Sibelius: willens nillens patriot
Het rommelt vandaag niet voor het eerst aan de Scandinavische oostgrens. Ook rond 1900 wist de Russische beer al flink te klauwen. Met name het aanwassende nationalisme van het Finse grootvorstendom was de toenmalige tsaar een doorn in het oog. Ten einde onafhankelijkheid in de kiem te smoren drukte hij daarom allerhande beknottende wetgeving door. Tot grote wanhoop van het Finse volk. Jean Sibelius, dankzij zijn Finlandia sinds kort een nationale held, zag het evenzeer met lede ogen aan. Tijdens een verblijf in Italië pende de componist aan een groots opgezette suite van symfonische gedichten. Terug thuis besliste hij echter alle programmatische inhoud overboord te gooien. Naar het voorbeeld van Beethoven zou hij absolute muziek van uitgepuurde motivische eenheid nastreven. Dat was evenwel zeer buiten het Finse publiek gerekend. Veeleer dan een logisch gestructureerd werk hoorden de concertgangers bij de première een door merg en been snijdende patriottische hartenkreet. Alle tegenwerpingen van de componist ten spijt, in wat volgt leest u waarom dat allerminst een kwestie van slechte wil was.
Net zoals Beethovens 'Vijfde' bestaat het basismateriaal van Sibelius’ 'Tweede symfonie' uit een doodeenvoudig celletje: drie opeenvolgende nootjes. Van dat motiefje spint de Finse bard een weelde aan begeleidingen, tussenstemmen en verwante melodieën. Alles ter meerdere eer en glorie van de muzikale coherentie dus. Aan de andere kant wekt zo’n makkelijk zingbare lijn natuurlijk al gauw het idee van volksmuziek op. Van de toehoorders – wellicht niet weinigen connaisseurs van het Finse epos Kalevala – zal er wel meer dan onbewust of niet naar zulke gelijkenissen hebben gespeurd. Wie een hond wil slaan, vindt een stok. Wie Karelië mint, hoort een neuriënde boerenmeid.

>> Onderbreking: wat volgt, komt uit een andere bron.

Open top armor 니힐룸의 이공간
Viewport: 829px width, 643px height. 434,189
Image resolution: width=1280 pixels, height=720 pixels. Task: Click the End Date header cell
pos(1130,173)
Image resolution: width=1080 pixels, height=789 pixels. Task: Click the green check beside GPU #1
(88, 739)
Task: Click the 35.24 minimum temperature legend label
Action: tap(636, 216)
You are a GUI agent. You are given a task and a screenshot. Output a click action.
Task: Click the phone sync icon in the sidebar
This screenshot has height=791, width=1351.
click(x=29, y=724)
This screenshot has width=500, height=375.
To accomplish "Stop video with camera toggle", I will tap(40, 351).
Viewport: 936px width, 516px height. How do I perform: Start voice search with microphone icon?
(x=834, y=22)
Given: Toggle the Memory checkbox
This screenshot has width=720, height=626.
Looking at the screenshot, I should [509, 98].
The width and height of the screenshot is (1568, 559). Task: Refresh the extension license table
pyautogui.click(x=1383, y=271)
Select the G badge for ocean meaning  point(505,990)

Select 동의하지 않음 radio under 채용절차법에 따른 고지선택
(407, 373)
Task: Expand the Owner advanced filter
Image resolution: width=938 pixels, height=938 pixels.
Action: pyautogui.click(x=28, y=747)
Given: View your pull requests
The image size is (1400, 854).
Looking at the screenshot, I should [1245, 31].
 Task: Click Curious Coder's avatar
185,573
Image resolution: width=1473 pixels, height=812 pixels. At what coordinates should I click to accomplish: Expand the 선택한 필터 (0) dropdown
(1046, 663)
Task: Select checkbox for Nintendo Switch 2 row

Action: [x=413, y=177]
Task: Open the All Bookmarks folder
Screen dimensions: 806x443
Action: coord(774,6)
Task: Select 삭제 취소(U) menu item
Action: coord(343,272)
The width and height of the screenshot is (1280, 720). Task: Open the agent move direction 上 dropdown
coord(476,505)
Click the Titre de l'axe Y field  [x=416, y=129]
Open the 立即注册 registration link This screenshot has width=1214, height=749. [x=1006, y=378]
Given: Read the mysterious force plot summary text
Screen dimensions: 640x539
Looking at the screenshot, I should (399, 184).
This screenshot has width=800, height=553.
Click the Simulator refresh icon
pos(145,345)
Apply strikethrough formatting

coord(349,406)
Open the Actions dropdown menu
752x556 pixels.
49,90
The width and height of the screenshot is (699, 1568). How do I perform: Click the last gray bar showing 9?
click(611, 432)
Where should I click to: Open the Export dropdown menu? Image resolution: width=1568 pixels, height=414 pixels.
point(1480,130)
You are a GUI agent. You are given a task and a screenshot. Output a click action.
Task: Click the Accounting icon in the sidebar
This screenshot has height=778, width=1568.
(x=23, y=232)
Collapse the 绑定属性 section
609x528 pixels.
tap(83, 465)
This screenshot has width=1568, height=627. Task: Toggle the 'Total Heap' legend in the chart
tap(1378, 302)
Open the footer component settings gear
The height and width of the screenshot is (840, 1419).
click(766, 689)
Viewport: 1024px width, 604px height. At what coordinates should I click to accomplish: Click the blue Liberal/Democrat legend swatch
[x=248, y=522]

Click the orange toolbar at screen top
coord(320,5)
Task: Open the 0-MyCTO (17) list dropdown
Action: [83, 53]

Ook het tweede deel is voor onze hypothetische luisteraar-patriot gefundenes Fressen. In de wandelende baspizzicato’s en het onheilspellend geroffel van de pauken ontwaart hij als vanzelf de duistere doeleinden van de tsaristische machtspolitiek. Twee fagotten ijlen in volkse vlucht erboven. De strijkers betuigen hun medeleven door de melodie over te nemen en tot een gekweld hoogtepunt te voeren. Ook onder de kopers blijkt de verslagenheid groot. Kortom, heel hartverscheurend allemaal…. maar volgens de componist volkomen uit de lucht gegrepen. Bij deze: excuses, Jean, maar je maakt het ons ook niet makkelijk. Dat of de mens is een fundamenteel verhaaltjes bedenkend wezen. Zou goed kunnen.
Na de tristesse: tijd voor strijd! ‘Een scherzo zal je bedoelen’ horen we Sibelius nog denken, maar helaas voor hem heeft ons nationalistisch narratief onderhand al te veel vaart genomen om nu nog te stoppen. En dus: als door een wesp gestoken, richt de geslagen natie zich op. Het gevecht is kort maar hevig. Tot tweemaal toe zelfs want filmgewijs komt de slechterik ons nog onverwachts in de rug bespringen. Hoezee, daar is dan toch de genadeslag. De Russische beer ligt geveld en aan de einder gloort een nieuwe Finse dageraad. Het notentrio van het begin komt schuchter voor de dag en ontwikkelt stelselmatig tot het pièce de résistance van het laatste deel.
Zoals iedereen weet luidt de eerste les in de cursus ‘geen patriottische lezing suggereren van abstract bedoeld werk’ als volgt: vermijd heroïsche melodieën. Kennelijk was Sibelius ziek die dag, want zijn finale vat aan met een de meest triomfantelijke tuttimelodie die men zich maar kan bedenken. (Voor de liefhebbers van Gigi D’Agostino: ja, het is dezelfde melodie en toonaard van L’Amours Toujours, nvdr). Om maar te zeggen, men hoeft allerminst Fin te zijn om hier geen kippenvel te krijgen. In die zin trad Sibelius nog beter in Beethovens voetsporen dan hij dacht. Ook de meester uit Bonn begreep zich niet altijd aan de tranen van zijn toehoorders: ‘Ik zag dat ik een romantisch publiek had, geen artistiek.’